> _TASKS_
1. In the text on college sports reform, condense the paragraph that begins "The commission’s core recommendation" and keep its main facts.
2. Print everything in the text on college sports reform from "Earlier this month, the" down to "seize this chance.", without changing a word.

> _TEXT TO READ_

Presidents and Trustees Have a Rare Opportunity to Remake College Sports for the Better

The recent scandal that shook college basketball, while deeply troubling, gives university presidents and institutional boards a unique leadership opportunity to restore public confidence in the oversight and stewardship of college sports.

Earlier this month, the Knight Commission on Intercollegiate Athletics made several recommendations aimed at prodding presidents and trustees to seize this chance.

The commission’s core recommendation was that the NCAA shift its model from a membership association—one with inevitable conflicts of interest—to more of a leadership organization capable of propelling real change. To support that transformation, the commission recommended both that the NCAA Board of Governors and the powerful Division I Board of Directors should ultimately have a majority of independent directors, as is often the case with corporate and non-profit board governance.

This is a time for higher education to speak up to enact fundamental change. All presidents and trustees have a stake in this, not just those presidents in the NCAA governance structure. And trustees should understand these issues and proposals — and provide their support so their presidents can take bold action required to accomplish badly-needed reforms.

> _INFORMATION SHOWN_
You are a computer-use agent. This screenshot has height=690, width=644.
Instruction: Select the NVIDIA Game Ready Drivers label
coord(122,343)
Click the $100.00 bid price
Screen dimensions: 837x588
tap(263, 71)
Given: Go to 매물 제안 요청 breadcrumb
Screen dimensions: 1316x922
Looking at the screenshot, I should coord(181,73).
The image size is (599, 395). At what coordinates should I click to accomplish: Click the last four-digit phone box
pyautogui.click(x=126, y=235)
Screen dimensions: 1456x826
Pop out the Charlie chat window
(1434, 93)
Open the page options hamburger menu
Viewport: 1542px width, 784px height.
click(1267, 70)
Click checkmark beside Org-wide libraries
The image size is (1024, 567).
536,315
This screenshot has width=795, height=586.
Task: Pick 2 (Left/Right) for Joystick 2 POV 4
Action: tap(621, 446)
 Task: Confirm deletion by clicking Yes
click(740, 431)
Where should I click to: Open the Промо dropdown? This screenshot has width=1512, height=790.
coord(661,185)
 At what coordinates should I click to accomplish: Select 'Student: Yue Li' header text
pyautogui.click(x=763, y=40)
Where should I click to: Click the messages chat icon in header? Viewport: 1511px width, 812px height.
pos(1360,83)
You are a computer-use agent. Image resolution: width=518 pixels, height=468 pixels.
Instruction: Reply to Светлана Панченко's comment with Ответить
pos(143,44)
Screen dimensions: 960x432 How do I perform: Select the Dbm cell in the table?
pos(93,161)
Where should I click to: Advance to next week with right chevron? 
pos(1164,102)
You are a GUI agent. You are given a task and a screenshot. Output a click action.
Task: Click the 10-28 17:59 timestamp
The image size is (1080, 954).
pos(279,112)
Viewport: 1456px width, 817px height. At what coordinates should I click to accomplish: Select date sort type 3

> _OUTPUTS FOR THE TASKS_
1. The commission's main recommendation was that the NCAA move from a membership association, which has built-in conflicts of interest, toward a leadership organization able to drive real change. To support this, it proposed that the NCAA Board of Governors and the Division I Board of Directors should both eventually have a majority of independent directors, as corporate and non-profit boards often do.

2.
Earlier this month, the Knight Commission on Intercollegiate Athletics made several recommendations aimed at prodding presidents and trustees to seize this chance.